The Lands of the Saracen eBook

This eBook from the Gutenberg Project consists of approximately 452 pages of information about The Lands of the Saracen.

The Lands of the Saracen eBook

This eBook from the Gutenberg Project consists of approximately 452 pages of information about The Lands of the Saracen.

Towards noon, Mount Tabor separated itself from the chain of hills before us, and stood out singly, at the extremity of the plain.  We watered our horses at a spring in a swamp, were some women were collected, beating with sticks the rushes they had gathered to make mats.  After reaching the mountains on the northern side of the plain, an ascent of an hour and a-half, through a narrow glen, brought us to Nazareth, which is situated in a cul-de-sac, under the highest peaks of the range.  As we were passing a rocky part of the road, Mr. Harrison’s horse fell with him and severely injured his leg.  We were fortunately near our destination, and on reaching the Latin Convent, Fra Joachim, to whose surgical abilities the traveller’s book bore witness, took him in charge.  Many others besides ourselves have had reason to be thankful for the good offices of the Latin monks in Palestine.  I have never met with a class more kind, cordial, and genial.  All the convents are bound to take in and entertain all applicants—­of whatever creed or nation—­for the space of three days.

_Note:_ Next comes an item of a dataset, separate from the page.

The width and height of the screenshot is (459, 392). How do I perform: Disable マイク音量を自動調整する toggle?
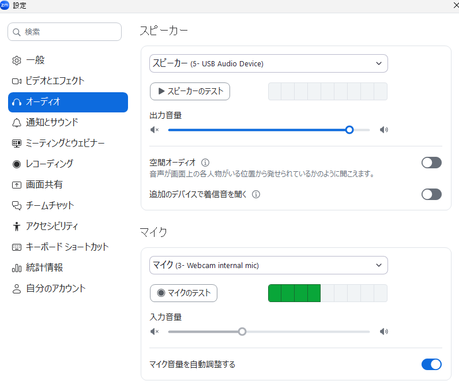click(x=431, y=364)
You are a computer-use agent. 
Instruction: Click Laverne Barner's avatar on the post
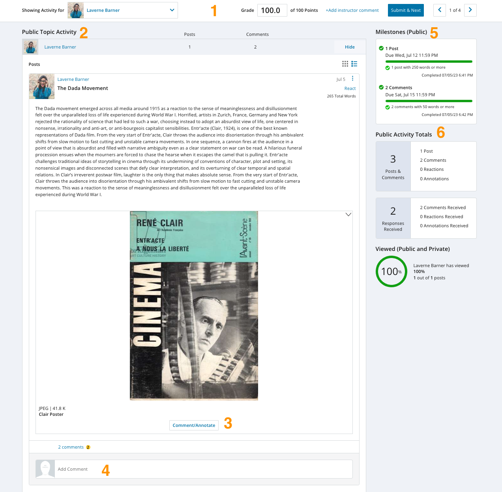(x=42, y=86)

In the afternoon, Fra Joachim accompanied me to the Church of the Virgin, which is inclosed within the walls of the convent.  It is built over the supposed site of the house in which the mother of Christ was living, at the time of the angelic annunciation.  Under the high altar, a flight of steps leads down to the shrine of the Virgin, on the threshold of the house, where the Angel Gabriel’s foot rested, as he stood, with a lily in his hand, announcing the miraculous conception.  The shrine, of white marble and gold, gleaming in the light of golden lamps, stands under a rough arch of the natural rock, from the side of which hangs a heavy fragment of a granite pillar, suspended, as the devout believe, by divine power.  Fra Joachim informed me that, when the Moslems attempted to obliterate all tokens of the holy place, this pillar was preserved by a miracle, that the locality might not be lost to the Christians.  At the same time, he said, the angels of God carried away the wooden house which stood at the entrance of the grotto; and, after letting it drop in Marseilles, while they rested, picked it up again and set it down in Loretto, where it still remains.  As he said this, there was such entire, absolute belief in the good monk’s eyes, and such happiness in that belief, that not for ten times the gold on the shrine would I have expressed a doubt of the story.  He then bade me kneel, that I might see the spot where the angel stood, and devoutly repeated a paternoster while I contemplated the pure plate of snowy marble, surrounded with vases of fragrant flowers, between which hung cressets of gold, wherein perfumed oils were burning.  All the decorations of the place conveyed the idea of transcendent purity and sweetness; and, for the first time in Palestine, I wished for perfect faith in the spot.  Behind the shrine, there are two or three chambers in the rock, which served as habitations for the family of the Virgin.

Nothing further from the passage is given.